Figure 4. Crystal structures of the ARF and Aux/IAA PB1 domains and the versatility of protein-protein interaction.

(a) The X-ray crystal structures of the PB1 domains of AtARF7 (PDB: 4NJ6; [39]) and AtARF5 (PDB: 4CHK; [40]) and the NMR solution structures of AtIAA17 (PDB: 2MUK; [42]) and PsIAA4 (PDB: 2MIM) reveal a common fold. (b) The PB1 domain scaffold presents conserved residues on opposing positive (+) and negative (-) interaction surfaces. A mixed surface/ribbon view of the PB1 domains of AtARF7 [39] and AtIAA17 [42] are shown. (c) PB1-mediated interaction of ARF and/or Aux/IAA proteins use a two-pronged binding motif. Biophysical studies of the ARF7 PB1 domain (PDB: 4NJ6; [39]) revealed how conserved lysine and arginine residues on the positive-face interact with two structurally distinct groups of acidic residues. (d) PB1 domains of ARF and Aux/IAA provide a versatile scaffold for protein interaction.
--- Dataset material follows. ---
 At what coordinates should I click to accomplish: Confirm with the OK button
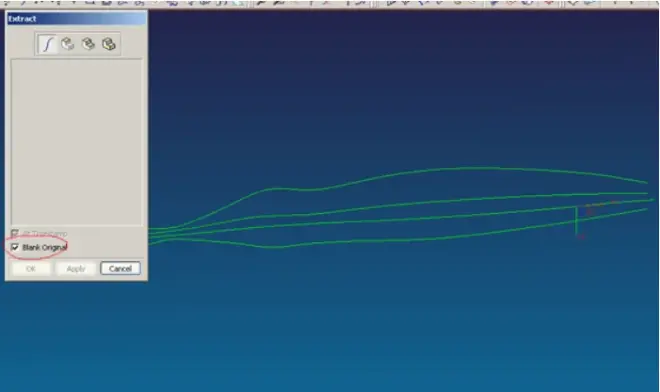(x=31, y=269)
Mixed surface/ribbon diagram showing the crystallographically-observed head-to-tail orientation of two AtARF7 PB1 domains (PDB: 4NJ6; [39]). Modeling of a hypothetical AtARF7•AtIAA17 complex, based on the AtARF7•AtARF7 structure, predicts the overall scaffold allowing for mixed-protein interaction.